Many discriminating photographers, in their never-ending quest for sharper images, spare no expense when it comes to lenses. Yet, these same shooters will often ignore one of the most common (and easily rectified) sources of "soft" pictures; the failure to properly steady the camera against movement or vibration. An old rule of thumb states that for sharp hand-held images, your shutter speed should be at least the reciprocal of the focal length of your lens; i.e. when using a 200mm telephoto, your shutter speed should be 1/200 or faster or your camera should be on a tripod.
Many pros always use a tripod with lenses longer than 300mm, regardless of their shutter speed setting. Tripods are also essential when using macro lenses at high magnifictions.
Many amateur photographers are under the mistaken notion that the hand-held light meter is a complicated and expensive accessory that only belongs in the gadget bag of the professional. The truth is that hand-held meters are relatively affordable, easy to use, and will let you do things that your camera's built-in reflected-light meter cannot do; like taking incident readings of the light falling onto your subject (rather than reflected from it). And if you are willing to spend a little extra money, you can get a multi-purpose model that will measure flash as well as ambient light.

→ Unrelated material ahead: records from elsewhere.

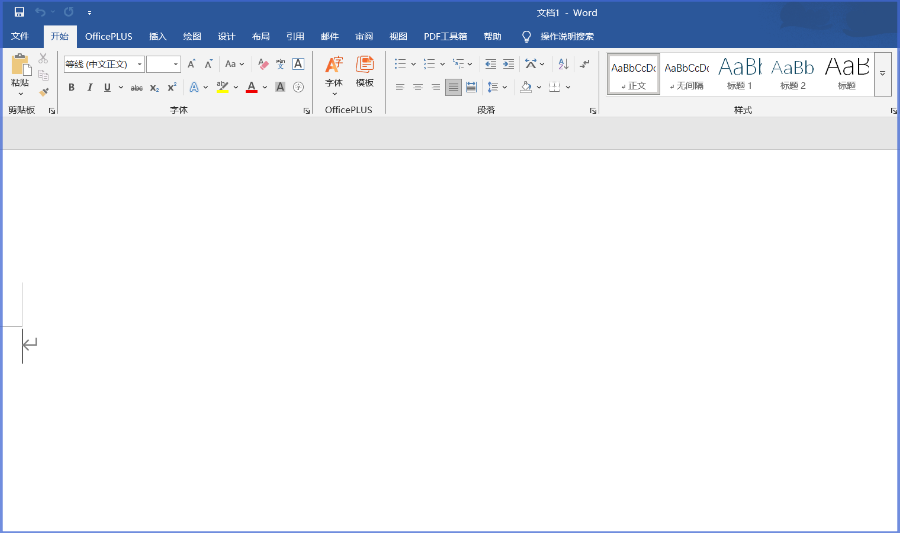Click the 操作说明搜索 search field
The height and width of the screenshot is (533, 900).
[567, 36]
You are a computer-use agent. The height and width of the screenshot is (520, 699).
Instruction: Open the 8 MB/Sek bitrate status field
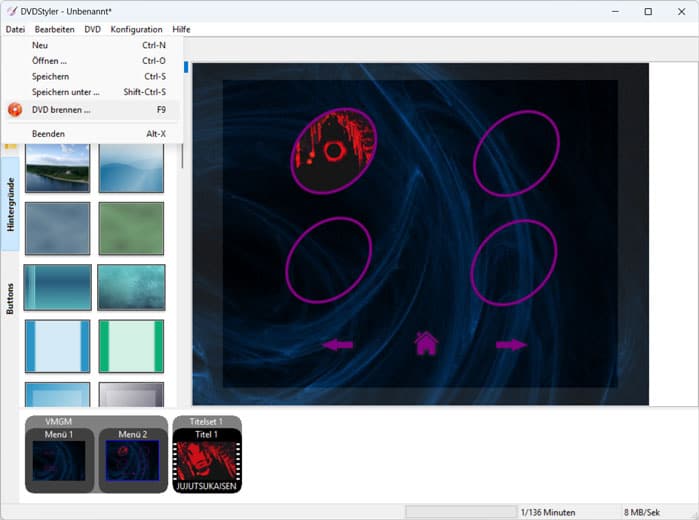654,512
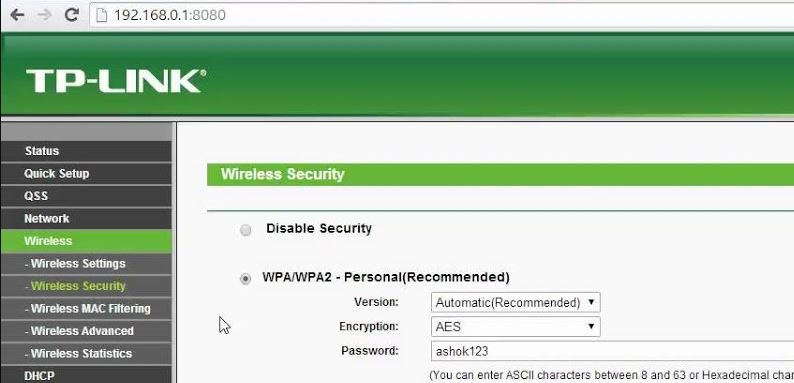Screen dimensions: 794x383
Task: Open Wireless Advanced submenu
Action: (86, 331)
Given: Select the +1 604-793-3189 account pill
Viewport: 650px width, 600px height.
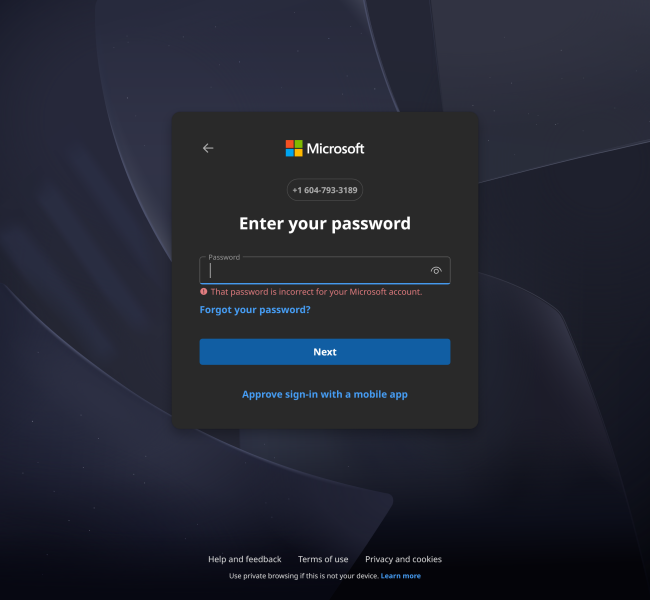Looking at the screenshot, I should tap(325, 190).
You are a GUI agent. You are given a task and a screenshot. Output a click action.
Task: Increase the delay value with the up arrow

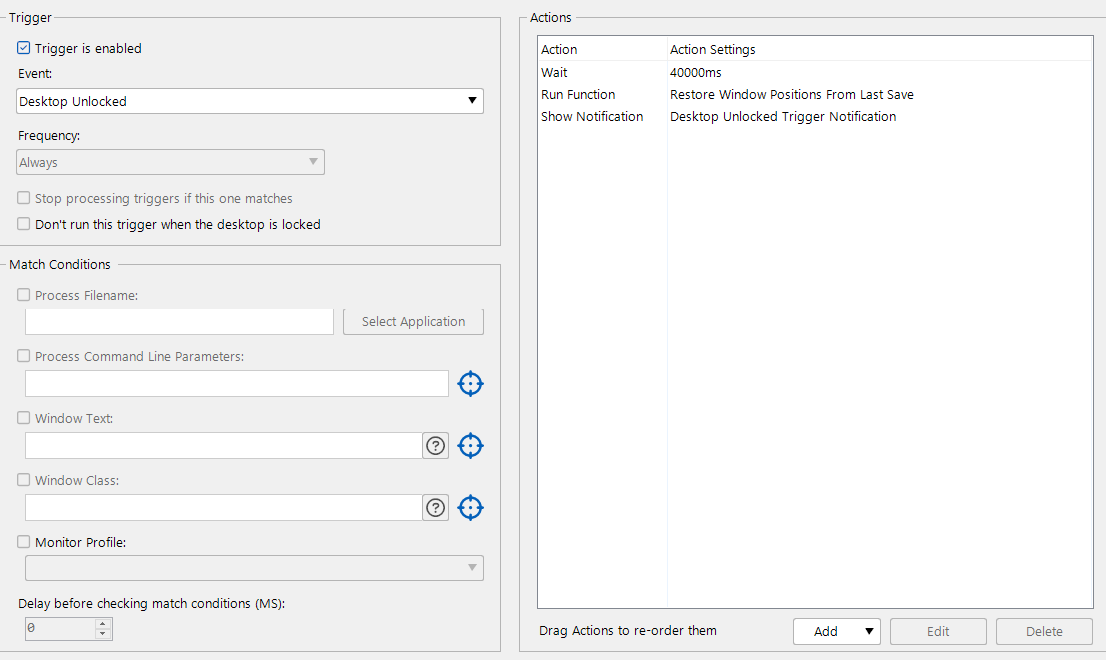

When the creative juices stop flowing and you find yourself in the doldrums, the solution may be as simple as packing up your gear and heading for the great outdoors. A wilderness photo excursion is a great way to rekindle your passion for photography, hone your skills, and come back with some outstanding images. Unpredictable weather, rugged terrain, expansive vistas and abundant wildlife all combine to provide a fresh, new perspective.
Be sure to bring plenty of film and batteries, as well as the appropriate clothing, footwear and amenities. If you're not an experienced camper, a local wilderness outfitter can set you up with everything you need for a safe and comfortable trip.
Even if you own a good digital camera, it's time to give serious thought to buying a scanner and setting up a "digital darkroom"—especially if you have boxes of old prints and sleeves of slides that need to be organized. A good scanner is the best way to digitize your "image library." Once a photograph has been scanned, you can use an image-editing program to adjust color, contrast, saturation, sharpness and a host of other variables. You can even eliminate scratches and other imperfections with relative ease. For complete details on choosing a scanner and getting it up and running, take a look at the special scanning section beginning on page 59 of our March, 2002 issue.
Our annual Big Book of Photography is a comprehensive instructional resource designed to inspire you take more and better pictures. Geared toward both the film and the digital photographer, the Big Book includes instructional articles on everything from portraiture and aerial photography to tips on shooting clouds, pets, panorama scenes and more.
A trip to the zoo is not only fun, but will give you an opportunity to practice photographing "wildlife" and birds in a controlled environment. Animals tend to be more active early in the morning, so try to visit the zoo as soon as it opens. Feeding time also provides a great opportunity to take pictures—especially with the big cats—and it's worth a telephone call to check the feeding schedule for the animals that interest you most.
Be sure to take a long lens and a tripod or monopod. Strive to capture images that appear as though they were taken in the wild; without any tell-tale visitors, fences or other distracting elements in the background.